# Chester Zoo Venomous Snakes



## Pro Mantis (Apr 7, 2007)

well, they have some don't they, and I am sure they won't support devenomising snakes, so will they have to feed their venomous snakes live food? Can a venomous snake eat frozen food if you know what I mean?

I know it's a bit vague but do you know what I mean?


----------



## HABU (Mar 21, 2007)

just like anything else


----------



## SiUK (Feb 15, 2007)

yeh they just eat defrosted food same as any other snake


----------



## Mez (Feb 19, 2007)

Are you going to chester zoo to specifically see the hots there?
I wouldnt, not worth it..not much there really.


----------



## eeji (Feb 22, 2006)

is there much in the rep house these days? i've not been for a few years and planning a trip with the kids in the summer hols


----------



## captaincaveman (Nov 6, 2006)

yeah venemous in captivity are fed on frozen, intrestingly they still go through the envenomation process :no1:


----------



## Pro Mantis (Apr 7, 2007)

well I went today anyway as i'm a member. They've done up realm of the red apes- a huge rectic is in there. And in some other vivs are emerald tree boas, tree frogs, monitor lizards and red tailed racers (couldn't spot that one:no1

Also, I got to feed the birds in the tropical realm! The zookeeper was really nice I got to go in with the purple rollers or something and feed them locusts. I had to throw them in the air and they caught them from a branch. It was a great day.:lol2:

Thanks for clearing up the hots question though.


----------



## Kev132 (Aug 13, 2006)

i thought the reptile hosue at chester zoo was quite impressive tbh... got loads of pics if anyone wants !


----------



## eeji (Feb 22, 2006)

Kev132 said:


> i thought the reptile hosue at chester zoo was quite impressive tbh... got loads of pics if anyone wants !
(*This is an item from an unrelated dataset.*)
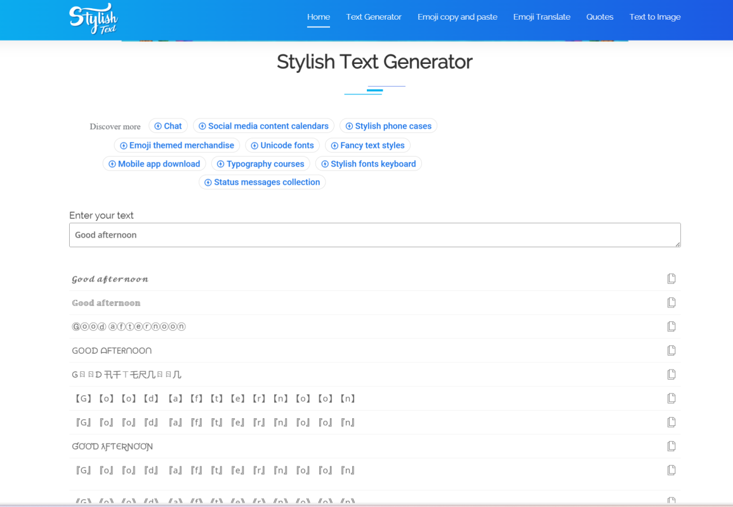The width and height of the screenshot is (733, 507).
Task: Copy the cursive italic 'Good afternoon' style
Action: [671, 279]
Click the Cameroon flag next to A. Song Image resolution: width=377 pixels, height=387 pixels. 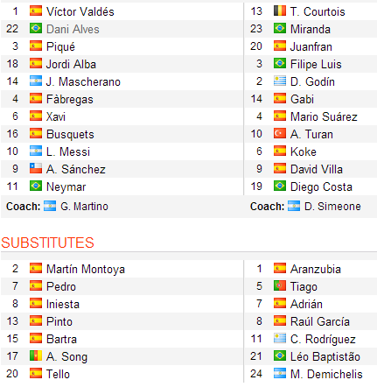coord(36,355)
daft question!..... yes please!!


----------



## Alans_Reptiles (Jun 2, 2007)

some one said about the hots still invenomate 
some species have a hemotoxic which help with digestion and the ones that dont, if you look at constrictors they do the same, go through the killing process 


just thought id metion


----------



## Stubby (Jan 30, 2007)

> daft question!..... yes please!!







































A few of my pics from Chester Zoo


----------



## eeji (Feb 22, 2006)

are the baby komodo's still there? i haven't seen them yet!


----------